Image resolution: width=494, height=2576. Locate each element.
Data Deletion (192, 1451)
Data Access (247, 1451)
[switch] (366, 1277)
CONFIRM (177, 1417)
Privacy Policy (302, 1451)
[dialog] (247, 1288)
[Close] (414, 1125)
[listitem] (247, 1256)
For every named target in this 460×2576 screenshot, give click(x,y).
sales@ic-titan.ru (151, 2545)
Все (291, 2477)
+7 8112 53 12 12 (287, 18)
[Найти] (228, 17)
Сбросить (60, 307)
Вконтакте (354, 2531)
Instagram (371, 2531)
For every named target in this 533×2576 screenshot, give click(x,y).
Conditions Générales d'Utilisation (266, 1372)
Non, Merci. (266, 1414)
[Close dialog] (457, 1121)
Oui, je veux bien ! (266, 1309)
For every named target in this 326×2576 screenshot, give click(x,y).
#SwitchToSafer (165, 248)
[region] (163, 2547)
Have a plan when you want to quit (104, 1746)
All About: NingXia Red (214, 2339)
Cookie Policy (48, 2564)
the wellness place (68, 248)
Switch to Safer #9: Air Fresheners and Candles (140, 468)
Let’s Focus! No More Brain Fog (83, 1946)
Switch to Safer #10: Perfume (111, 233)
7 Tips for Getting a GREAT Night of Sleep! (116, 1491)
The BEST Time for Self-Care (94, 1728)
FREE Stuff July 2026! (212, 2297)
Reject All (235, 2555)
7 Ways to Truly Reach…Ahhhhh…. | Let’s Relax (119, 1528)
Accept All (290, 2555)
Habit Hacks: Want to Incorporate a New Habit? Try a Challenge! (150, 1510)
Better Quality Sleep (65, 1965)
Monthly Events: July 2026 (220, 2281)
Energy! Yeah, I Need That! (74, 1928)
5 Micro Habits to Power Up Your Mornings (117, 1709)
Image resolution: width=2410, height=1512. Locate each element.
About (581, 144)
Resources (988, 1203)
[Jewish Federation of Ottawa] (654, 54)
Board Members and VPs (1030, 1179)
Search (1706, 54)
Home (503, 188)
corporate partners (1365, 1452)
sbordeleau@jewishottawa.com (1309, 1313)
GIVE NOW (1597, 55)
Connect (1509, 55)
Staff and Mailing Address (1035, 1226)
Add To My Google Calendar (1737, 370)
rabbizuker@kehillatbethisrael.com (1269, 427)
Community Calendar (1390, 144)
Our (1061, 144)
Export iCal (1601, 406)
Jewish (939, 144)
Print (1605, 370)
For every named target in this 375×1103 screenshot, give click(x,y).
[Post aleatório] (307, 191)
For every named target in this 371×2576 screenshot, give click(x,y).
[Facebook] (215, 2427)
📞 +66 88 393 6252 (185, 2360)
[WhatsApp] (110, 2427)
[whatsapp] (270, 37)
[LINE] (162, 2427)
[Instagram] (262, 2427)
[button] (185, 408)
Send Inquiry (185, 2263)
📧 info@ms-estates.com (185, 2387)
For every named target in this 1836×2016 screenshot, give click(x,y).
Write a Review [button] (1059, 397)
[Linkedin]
-*-
REQUIRED ACTION
Please reproduce, exactly as they appear above, the lines from the line containing "For every named target in this 460×2576" up to and including the line containing "Reject All (235, 2555)".

FINISHED TASK
For every named target in this 460×2576 screenshot, give click(x,y).
sales@ic-titan.ru (151, 2545)
Все (291, 2477)
+7 8112 53 12 12 (287, 18)
[Найти] (228, 17)
Сбросить (60, 307)
Вконтакте (354, 2531)
Instagram (371, 2531)
For every named target in this 533×2576 screenshot, give click(x,y).
Conditions Générales d'Utilisation (266, 1372)
Non, Merci. (266, 1414)
[Close dialog] (457, 1121)
Oui, je veux bien ! (266, 1309)
For every named target in this 326×2576 screenshot, give click(x,y).
#SwitchToSafer (165, 248)
[region] (163, 2547)
Have a plan when you want to quit (104, 1746)
All About: NingXia Red (214, 2339)
Cookie Policy (48, 2564)
the wellness place (68, 248)
Switch to Safer #9: Air Fresheners and Candles (140, 468)
Let’s Focus! No More Brain Fog (83, 1946)
Switch to Safer #10: Perfume (111, 233)
7 Tips for Getting a GREAT Night of Sleep! (116, 1491)
The BEST Time for Self-Care (94, 1728)
FREE Stuff July 2026! (212, 2297)
Reject All (235, 2555)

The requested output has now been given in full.